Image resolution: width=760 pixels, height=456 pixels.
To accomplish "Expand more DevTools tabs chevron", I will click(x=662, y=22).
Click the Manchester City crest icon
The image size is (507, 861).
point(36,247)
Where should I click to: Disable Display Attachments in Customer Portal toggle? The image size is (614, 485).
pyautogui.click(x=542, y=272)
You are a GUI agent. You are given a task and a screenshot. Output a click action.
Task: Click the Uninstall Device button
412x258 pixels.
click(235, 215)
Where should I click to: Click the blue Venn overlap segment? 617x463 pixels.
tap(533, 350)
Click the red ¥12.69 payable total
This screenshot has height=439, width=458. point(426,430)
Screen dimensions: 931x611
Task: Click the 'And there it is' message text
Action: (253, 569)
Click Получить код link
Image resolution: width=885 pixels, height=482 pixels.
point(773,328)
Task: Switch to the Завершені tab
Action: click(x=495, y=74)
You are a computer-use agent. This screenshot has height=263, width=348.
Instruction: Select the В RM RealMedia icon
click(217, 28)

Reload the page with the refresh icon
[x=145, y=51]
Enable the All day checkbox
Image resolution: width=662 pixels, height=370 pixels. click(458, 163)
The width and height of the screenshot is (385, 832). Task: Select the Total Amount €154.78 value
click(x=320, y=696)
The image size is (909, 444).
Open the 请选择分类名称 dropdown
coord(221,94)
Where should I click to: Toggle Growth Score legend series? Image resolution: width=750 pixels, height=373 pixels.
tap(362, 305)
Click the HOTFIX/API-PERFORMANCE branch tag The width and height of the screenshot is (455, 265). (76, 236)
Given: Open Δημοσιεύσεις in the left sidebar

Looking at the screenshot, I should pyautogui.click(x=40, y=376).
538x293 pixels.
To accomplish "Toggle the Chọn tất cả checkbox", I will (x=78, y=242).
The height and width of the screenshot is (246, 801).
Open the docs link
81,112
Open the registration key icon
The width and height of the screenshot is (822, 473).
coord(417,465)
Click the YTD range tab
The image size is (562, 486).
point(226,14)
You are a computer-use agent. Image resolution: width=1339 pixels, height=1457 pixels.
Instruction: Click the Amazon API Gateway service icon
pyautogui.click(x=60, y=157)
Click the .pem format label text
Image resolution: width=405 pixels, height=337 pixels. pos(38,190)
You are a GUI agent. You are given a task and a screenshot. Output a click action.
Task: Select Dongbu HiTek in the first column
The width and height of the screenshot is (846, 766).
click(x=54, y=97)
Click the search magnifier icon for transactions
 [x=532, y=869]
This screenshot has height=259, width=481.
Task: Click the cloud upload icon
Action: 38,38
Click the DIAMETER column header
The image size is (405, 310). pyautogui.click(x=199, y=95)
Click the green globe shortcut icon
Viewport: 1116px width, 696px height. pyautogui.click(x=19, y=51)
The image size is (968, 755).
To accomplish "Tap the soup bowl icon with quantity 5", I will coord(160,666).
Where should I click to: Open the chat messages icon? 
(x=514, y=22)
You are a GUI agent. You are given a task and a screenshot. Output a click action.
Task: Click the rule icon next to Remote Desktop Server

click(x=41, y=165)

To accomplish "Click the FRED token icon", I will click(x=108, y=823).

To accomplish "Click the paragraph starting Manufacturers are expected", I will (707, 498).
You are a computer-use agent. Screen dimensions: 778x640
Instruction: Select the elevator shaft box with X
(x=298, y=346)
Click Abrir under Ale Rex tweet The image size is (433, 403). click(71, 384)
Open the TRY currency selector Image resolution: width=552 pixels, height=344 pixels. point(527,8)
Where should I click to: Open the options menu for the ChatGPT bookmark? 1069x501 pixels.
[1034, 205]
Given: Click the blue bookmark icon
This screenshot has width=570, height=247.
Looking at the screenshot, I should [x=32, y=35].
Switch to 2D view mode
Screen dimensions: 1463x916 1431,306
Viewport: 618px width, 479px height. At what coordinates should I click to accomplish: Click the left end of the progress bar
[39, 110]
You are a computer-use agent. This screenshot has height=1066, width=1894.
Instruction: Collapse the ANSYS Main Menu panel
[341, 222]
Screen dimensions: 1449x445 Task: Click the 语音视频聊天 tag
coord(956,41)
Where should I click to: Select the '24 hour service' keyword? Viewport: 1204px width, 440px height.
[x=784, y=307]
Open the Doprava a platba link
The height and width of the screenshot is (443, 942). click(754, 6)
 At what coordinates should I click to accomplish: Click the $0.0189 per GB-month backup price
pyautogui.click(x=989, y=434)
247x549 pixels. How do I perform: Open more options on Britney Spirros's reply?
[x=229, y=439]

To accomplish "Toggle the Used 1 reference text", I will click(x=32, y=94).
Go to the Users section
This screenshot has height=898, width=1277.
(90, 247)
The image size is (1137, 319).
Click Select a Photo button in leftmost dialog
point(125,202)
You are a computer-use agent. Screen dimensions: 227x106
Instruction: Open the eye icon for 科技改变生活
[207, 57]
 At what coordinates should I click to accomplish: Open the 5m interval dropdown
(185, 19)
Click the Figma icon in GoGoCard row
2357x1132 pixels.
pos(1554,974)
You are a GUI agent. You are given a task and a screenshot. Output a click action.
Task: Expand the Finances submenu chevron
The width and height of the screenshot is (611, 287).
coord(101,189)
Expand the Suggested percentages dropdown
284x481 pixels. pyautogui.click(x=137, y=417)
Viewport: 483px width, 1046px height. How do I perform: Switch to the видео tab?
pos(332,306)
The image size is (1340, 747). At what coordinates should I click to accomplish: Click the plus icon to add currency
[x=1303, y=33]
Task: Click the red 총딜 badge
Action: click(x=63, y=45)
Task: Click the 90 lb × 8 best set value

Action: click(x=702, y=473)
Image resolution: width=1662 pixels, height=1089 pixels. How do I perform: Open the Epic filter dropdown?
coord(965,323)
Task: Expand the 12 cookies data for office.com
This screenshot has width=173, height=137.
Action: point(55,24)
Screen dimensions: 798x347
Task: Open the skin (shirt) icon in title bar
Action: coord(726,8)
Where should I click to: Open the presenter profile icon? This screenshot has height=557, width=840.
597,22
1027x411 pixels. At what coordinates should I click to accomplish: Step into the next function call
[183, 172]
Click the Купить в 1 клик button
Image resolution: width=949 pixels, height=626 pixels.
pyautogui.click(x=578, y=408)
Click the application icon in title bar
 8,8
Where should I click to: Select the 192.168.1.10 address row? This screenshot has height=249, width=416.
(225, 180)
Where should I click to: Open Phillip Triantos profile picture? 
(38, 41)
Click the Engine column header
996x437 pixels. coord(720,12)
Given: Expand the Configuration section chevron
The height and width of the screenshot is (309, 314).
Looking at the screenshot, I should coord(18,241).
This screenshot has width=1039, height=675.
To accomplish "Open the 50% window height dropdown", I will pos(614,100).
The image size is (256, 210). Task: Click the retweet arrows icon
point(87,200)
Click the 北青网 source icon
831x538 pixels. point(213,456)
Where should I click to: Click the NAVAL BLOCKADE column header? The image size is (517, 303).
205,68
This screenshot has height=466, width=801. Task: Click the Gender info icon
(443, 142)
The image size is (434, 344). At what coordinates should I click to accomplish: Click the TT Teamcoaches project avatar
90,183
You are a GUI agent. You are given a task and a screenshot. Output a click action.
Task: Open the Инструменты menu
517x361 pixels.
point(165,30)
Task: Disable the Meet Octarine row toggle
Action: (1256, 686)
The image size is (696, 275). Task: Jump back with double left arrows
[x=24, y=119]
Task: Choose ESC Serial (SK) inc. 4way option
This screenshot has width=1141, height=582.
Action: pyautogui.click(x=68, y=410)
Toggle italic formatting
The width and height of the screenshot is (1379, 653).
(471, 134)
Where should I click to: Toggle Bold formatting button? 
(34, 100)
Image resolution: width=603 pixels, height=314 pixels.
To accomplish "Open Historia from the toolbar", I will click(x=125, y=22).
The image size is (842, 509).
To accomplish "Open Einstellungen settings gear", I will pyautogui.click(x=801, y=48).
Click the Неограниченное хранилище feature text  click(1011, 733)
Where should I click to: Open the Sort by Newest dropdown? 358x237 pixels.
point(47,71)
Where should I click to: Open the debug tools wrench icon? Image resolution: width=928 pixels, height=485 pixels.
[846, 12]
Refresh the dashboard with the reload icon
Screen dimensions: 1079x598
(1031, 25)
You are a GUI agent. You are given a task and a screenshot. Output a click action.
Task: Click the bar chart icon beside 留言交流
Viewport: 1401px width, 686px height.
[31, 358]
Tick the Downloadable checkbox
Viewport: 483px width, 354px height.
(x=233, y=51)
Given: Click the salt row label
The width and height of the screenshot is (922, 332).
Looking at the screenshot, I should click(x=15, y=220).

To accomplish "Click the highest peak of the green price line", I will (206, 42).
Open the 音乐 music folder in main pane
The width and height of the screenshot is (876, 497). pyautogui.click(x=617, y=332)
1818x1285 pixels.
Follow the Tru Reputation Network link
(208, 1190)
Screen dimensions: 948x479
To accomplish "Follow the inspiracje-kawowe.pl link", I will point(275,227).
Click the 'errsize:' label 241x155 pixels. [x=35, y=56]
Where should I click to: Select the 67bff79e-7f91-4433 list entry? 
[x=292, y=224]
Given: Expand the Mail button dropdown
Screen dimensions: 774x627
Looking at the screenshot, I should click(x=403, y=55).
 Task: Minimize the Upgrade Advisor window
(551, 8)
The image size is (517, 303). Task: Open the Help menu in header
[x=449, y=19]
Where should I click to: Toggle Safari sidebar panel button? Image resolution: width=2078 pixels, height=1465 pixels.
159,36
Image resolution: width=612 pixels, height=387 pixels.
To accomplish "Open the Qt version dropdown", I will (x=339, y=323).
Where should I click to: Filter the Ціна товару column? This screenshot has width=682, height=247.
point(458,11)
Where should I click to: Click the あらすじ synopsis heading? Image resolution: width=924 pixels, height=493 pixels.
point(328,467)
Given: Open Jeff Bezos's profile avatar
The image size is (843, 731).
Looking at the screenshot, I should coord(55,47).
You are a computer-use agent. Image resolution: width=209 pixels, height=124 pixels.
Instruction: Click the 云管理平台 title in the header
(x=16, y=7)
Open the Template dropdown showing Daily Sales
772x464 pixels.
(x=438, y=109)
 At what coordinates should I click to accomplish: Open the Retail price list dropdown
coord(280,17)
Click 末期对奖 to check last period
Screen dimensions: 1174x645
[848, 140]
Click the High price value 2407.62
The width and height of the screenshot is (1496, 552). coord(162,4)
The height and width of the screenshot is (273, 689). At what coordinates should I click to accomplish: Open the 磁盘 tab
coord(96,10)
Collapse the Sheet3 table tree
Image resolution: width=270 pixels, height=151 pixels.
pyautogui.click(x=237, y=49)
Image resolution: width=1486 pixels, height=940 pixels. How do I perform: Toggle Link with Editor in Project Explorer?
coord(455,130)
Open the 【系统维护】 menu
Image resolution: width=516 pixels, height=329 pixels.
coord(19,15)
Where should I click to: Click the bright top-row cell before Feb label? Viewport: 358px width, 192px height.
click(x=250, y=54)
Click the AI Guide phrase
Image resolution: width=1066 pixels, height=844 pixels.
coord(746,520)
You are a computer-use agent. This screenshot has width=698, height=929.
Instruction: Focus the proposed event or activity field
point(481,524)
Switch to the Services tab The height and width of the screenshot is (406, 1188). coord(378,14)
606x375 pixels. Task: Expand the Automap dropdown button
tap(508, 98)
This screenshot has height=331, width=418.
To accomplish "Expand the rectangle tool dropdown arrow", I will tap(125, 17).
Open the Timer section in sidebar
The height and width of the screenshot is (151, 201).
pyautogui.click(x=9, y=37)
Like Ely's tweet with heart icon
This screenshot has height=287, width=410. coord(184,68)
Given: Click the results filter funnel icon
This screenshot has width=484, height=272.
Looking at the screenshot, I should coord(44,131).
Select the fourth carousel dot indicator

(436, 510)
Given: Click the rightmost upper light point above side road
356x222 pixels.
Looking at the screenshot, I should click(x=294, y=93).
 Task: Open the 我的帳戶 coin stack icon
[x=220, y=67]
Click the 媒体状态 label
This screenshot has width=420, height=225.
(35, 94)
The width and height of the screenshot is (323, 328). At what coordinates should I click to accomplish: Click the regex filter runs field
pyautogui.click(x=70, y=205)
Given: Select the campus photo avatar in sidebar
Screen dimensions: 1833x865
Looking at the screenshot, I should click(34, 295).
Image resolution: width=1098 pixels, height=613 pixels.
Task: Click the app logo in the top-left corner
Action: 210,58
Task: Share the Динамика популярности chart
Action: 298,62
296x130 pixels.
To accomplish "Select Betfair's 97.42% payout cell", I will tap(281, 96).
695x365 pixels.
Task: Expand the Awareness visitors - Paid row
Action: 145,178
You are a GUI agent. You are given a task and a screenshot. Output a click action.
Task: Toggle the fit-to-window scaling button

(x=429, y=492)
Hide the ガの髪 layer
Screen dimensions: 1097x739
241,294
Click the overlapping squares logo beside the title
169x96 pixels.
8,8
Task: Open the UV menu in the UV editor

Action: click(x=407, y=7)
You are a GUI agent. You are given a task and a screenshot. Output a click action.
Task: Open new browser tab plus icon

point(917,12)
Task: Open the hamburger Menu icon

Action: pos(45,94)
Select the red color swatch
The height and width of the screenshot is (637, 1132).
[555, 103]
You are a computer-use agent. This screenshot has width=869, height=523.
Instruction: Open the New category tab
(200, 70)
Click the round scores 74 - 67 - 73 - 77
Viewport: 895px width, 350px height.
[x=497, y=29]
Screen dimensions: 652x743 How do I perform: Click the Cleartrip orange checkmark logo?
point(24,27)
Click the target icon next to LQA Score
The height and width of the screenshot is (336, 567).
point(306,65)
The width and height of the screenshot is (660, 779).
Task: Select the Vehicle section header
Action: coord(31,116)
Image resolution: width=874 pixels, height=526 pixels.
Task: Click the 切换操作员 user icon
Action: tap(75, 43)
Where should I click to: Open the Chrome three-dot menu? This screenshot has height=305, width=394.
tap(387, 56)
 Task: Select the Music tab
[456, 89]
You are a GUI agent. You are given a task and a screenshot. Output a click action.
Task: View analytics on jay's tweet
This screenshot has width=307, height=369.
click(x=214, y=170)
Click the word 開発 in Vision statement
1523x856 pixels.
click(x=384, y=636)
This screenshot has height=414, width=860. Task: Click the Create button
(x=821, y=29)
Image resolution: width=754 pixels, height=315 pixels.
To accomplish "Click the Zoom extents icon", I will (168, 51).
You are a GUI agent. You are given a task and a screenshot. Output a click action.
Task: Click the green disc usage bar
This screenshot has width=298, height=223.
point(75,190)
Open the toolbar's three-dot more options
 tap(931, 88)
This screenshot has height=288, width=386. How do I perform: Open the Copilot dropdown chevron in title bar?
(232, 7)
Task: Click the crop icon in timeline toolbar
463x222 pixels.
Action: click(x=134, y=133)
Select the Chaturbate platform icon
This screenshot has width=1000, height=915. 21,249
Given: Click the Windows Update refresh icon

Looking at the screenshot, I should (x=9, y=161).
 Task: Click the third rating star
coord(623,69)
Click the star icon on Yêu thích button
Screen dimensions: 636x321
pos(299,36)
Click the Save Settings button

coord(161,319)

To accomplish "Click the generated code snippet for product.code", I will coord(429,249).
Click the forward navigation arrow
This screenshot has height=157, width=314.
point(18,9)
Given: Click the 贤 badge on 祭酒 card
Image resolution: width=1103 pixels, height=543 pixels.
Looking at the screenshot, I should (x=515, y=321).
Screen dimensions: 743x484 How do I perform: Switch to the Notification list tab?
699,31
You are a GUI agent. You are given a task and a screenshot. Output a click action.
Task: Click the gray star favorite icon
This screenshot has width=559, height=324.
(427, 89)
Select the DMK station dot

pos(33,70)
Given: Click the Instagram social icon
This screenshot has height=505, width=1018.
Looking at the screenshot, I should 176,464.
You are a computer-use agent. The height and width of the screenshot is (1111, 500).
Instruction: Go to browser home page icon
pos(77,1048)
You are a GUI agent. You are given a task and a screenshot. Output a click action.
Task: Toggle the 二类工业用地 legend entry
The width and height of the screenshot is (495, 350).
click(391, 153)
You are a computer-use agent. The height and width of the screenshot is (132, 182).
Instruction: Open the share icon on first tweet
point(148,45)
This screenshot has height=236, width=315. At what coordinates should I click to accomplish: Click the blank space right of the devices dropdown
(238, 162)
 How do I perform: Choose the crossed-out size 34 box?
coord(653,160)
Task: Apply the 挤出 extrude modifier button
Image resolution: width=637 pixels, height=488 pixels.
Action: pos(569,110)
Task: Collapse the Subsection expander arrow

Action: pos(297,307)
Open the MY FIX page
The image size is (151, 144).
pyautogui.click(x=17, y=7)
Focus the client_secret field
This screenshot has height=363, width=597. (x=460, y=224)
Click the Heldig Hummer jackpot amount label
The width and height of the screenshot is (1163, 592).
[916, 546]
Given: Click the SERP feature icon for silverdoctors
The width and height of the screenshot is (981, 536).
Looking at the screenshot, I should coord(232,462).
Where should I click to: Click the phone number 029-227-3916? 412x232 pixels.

# What the exercise asks
Pick out every line in the listing above that contains the word "header", and copy each one. Matching is case-sensitive.

# Result of the exercise
Click the DIAMETER column header
Click the Engine column header
Where should I click to: Click the NAVAL BLOCKADE column header? The image size is (517, 303).
The image size is (517, 303). Task: Open the Help menu in header
Instruction: Click the 云管理平台 title in the header
Task: Select the Vehicle section header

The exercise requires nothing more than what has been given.